その教えを胸に、ドゥラカは心から不安を取り除くために「金を稼ぐこと」を信念として生きるように。
そんなある日、叔父は廃村の地下室に酒を隠し持っていたのがアントニ司教に見つかってしまい、見逃してもらう代わりに若い女を差し出すことで逃げおおせようとする。
叔父はドゥラカを誘い出して廃村の小屋で待機させていたが、偶然にもドゥラカはその小屋にシュミットが隠していた地動説の本を発見してしまうのだった。
自分が生き延びる可能性を見出す
本の異様な内容に目を奪われたドゥラカは、この本を使って大金を稼げる可能性に気づき、本を読むのに没頭する。

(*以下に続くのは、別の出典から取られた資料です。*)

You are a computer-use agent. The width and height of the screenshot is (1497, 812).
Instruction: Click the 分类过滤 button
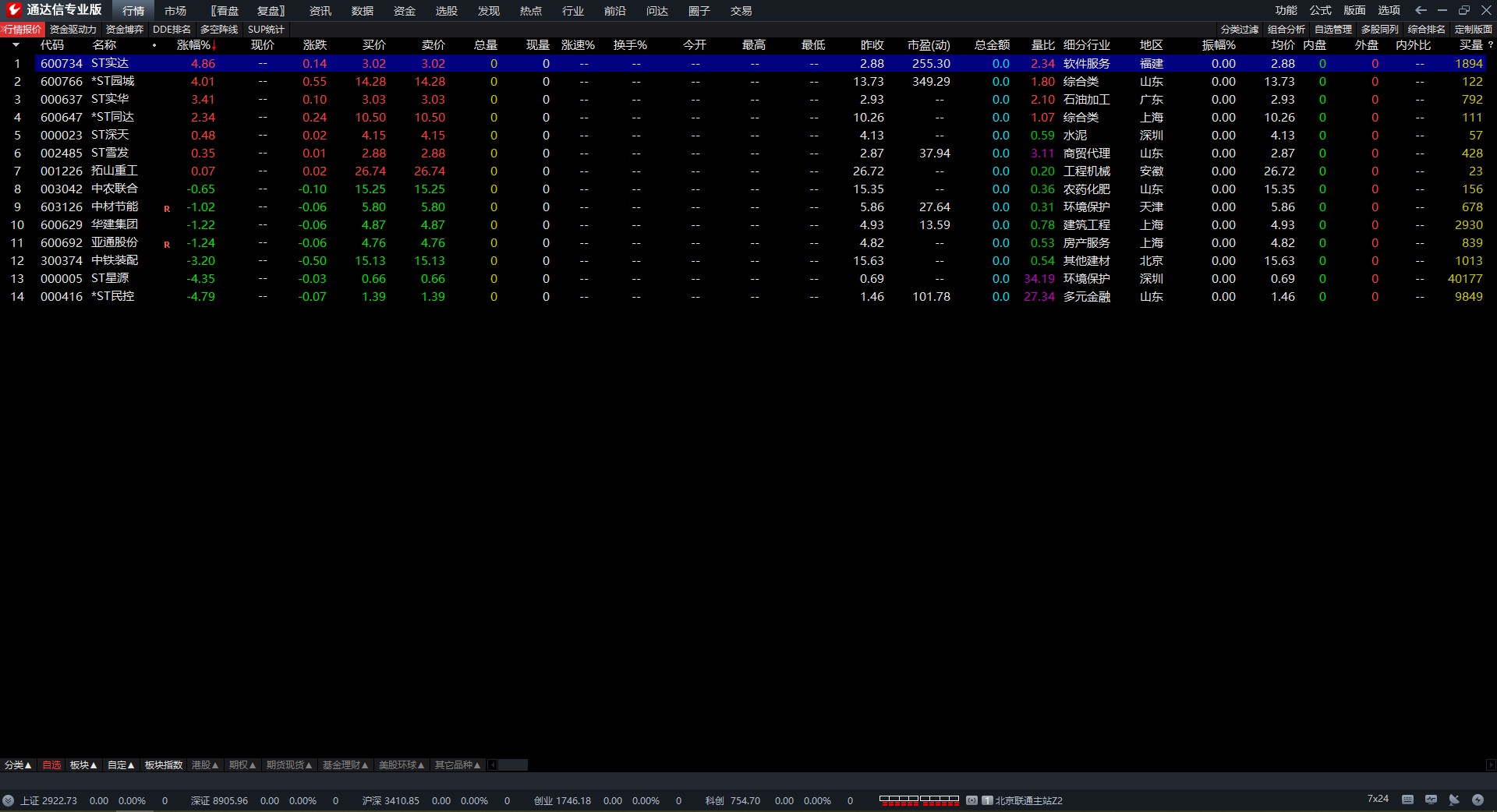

人々の不安を紛らわせるために神への信仰があるならば、身近で刺激的な娯楽という手段でも不安を紛らわせることができるはず、そしてその刺激的なモノに今手にしていた本はピッタリ―。
C教正統派のの権威が揺らいでいる今の時代と、本の刺激的な内容が揃い、あとはその本を大衆に向けて量産する技術さえあれば条件は整う。
そのことを叔父に報告しようとドゥラカが小屋を出ると、そこには自分をアントニ司教に売ろうとしている叔父の姿があった。

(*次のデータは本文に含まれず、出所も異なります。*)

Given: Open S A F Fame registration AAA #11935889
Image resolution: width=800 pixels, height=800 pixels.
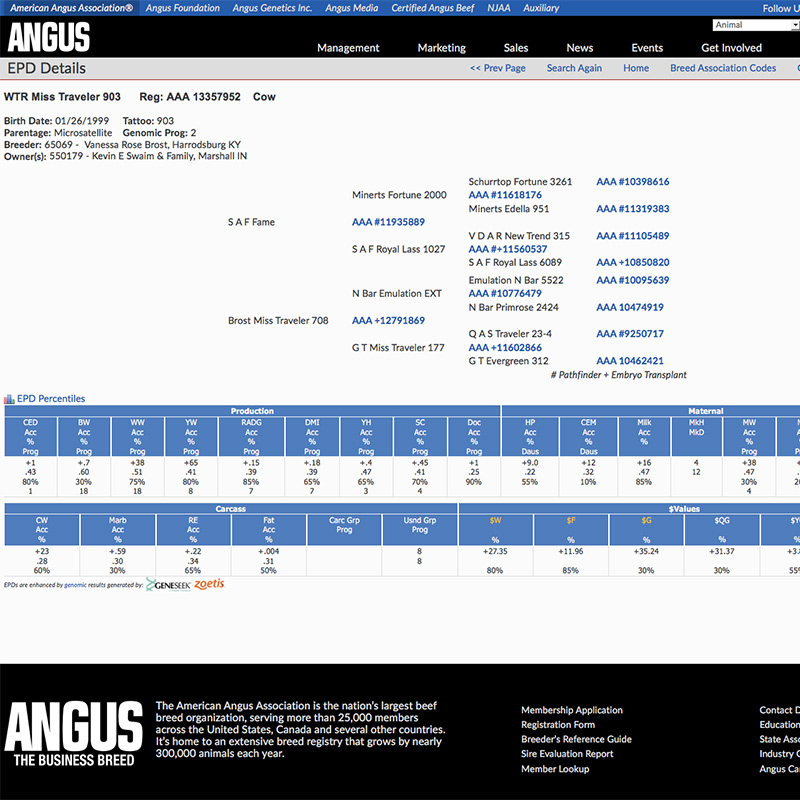Looking at the screenshot, I should [388, 222].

ドゥラカが頭脳明晰であることを見抜いたアントニ司教はドゥラカを自分の庇護下に迎えることにするが、ドゥラカが持っていた本を差し出そうとした際にシュミットらが奇襲をかける。
叔父は目の前で斬られ、アントニ司教らは撤退。
本と共に取り残されたドゥラカは、自分が生きてかつ大金を稼ぐためにその本を燃やし、本の内容を復元できるのはその内容を全て記憶した自分しかいないと申し出る。

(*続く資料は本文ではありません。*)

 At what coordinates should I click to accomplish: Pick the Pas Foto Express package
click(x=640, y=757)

ドゥラカが大きな賭けに勝ち、シュミットはやむなくドゥラカをボスのもとへ連行することにするのであった。
異端解放戦線のボス
シュミットらは日の出の美しさなどに神を感じ、神の作った自然を崇拝していたが、神を信じず人の知性を重要視するドゥラカはその思想に共感することはできない。
互いに信じるものは異なるが、それでも両者はドゥラカが記憶した本のために協力することとなる。
シュミットは火薬と羅針盤に並ぶ三大発明の1つである活版印刷を使ってこの本を量産、流通させて情報を社会に解放する任務を負っており、奇しくもそれはドゥラカが考えていた金稼ぎの方法にも合致した。
そして異端解放戦線のボスにお目通しを果たすこととなったドゥラカ。
そのボスこそ、かつてバデーニとオグジーに協力し、異端審問官ノヴァクの娘であるヨレンタなのであった。
【6巻のまとめ】
バデーニとオグジーの死から25年後、異端解放戦線と名乗るグループが各地でC教正統派に対し過激な活動を行いながら地動説の本を回収する。
その際に居合わせた天才少女のドゥラカは、自分が生き残りかつその本を利用して金を稼ぐため、地動説の本を暗記したうえで燃やしてしまう。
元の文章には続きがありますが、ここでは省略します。